Um dos grandes momentos do longa de McKay é de Leonardo DiCaprio. Quando seu personagem Randall Mindy enxerga seu papel de imbecil – incluindo ao fazer comerciais infantis sobre o meteoro -, ele desengasga um discurso agoniante em rede nacional, que facilmente sairia da boca de qualquer um. Em outro paralelo com a realidade, é fácil se sentir tão sufocado quanto o cientista, precisando provar às pessoas que a destruição é iminente e real. Junto do esforço de poderosos em desacreditar o que não lhes é financeiramente conveniente, a sociedade parece não querer enxergar nem se a evidência estiver à frente. Ou, no caso, acima de suas cabeças, descendo em sua direção.

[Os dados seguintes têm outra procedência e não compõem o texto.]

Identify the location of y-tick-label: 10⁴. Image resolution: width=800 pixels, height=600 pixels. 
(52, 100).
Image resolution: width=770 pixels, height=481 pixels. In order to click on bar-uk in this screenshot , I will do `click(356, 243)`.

Entre a briga por Roteiro Original, assinado por McKay em parceria com David Sirota, e a de Trilha Sonora Original com créditos para Nicholas Britell (de Succession), a indicação mais merecida de Não Olhe para Cima é em Melhor Montagem para Hank Corwin, pois o veloz jogo de cortes e de cenas no meio de falas é brilhante. A rapidez com que o editor muda a câmera ou pula para a próxima parte do roteiro consegue transmitir a sensação de instantaneidade da vida atual. Bombardeados de informações na mídia e internet, a sensação realista é de inconstância no nosso dia a dia, um borrão atravessado por acontecimentos em cada canto do mundo. E, mesmo assim, a entrega do prêmio da categoria foi cortada da cerimônia ao vivo do Oscar, apagando artistas importantes – como o próprio Corwin relatou. Esse é o tamanho da controvérsia em ter um filme que zomba da indústria cinematográfica, concorrendo na mesma.

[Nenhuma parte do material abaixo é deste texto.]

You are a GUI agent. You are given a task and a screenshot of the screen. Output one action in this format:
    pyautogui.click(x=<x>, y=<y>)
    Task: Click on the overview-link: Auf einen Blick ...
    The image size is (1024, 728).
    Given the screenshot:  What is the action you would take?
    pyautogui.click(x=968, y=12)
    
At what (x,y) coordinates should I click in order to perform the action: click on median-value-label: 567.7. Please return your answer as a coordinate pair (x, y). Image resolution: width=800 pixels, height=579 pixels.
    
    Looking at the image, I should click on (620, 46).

A necessidade de parte da crítica de que o longa de McKay fosse revestido de opiniões bem pensadas é burrice. Toda a estrutura da narrativa, os memes que invadem as cenas, e o próprio tom de comédia meia boca, é completamente condizente com o deslocamento da realidade que vivemos. Nem uma catástrofe em tempos modernos com milhões de mortos em todo o planeta foi capaz de deixar a humanidade mais consciente. Muito possivelmente, os esforços de ambientalistas e jornalistas sérios não serão suficientes, que dirá de um diretor de Cinema. Por isso, contar uma piada basta.
Parece irreversível, assim como o desfecho do filme, que sejamos salvo dessa situação. De fato, não merecemos ser salvos, e Não Olhe para Cima exemplifica os motivos pelos quais a espécie merece a extinção. Quem seria salvo, afinal de contas? Quais pessoas embarcariam em uma espaçonave para viver fora do planeta Terra? É plausível que bilionários, como Peter Isherwell (Mark Rylance) – vulgo a mistura de Steve Jobs e Elon Musk -, da tecnologia construam foguetes para se divertirem durante alguns minutos em órbita?
Não olhe para cima, seu imbecil. Enquanto você foge da realidade, o sistema se reforça, embrenhando seus tentáculos muito além da altura de nossas cabeças. E, na verdade, ninguém de fato olha para cima. Temos descido o precipício cantarolando. Não há comédia ou entretenimento que sobreviva à catástrofe existente aqui embaixo, onde nos encontramos anestesiados. Somos – ou estamos – todos imbecis. E não precisou de muito para sentir um incômodo angustiante com alguém rindo do buraco sem fundo em que nos enfiamos.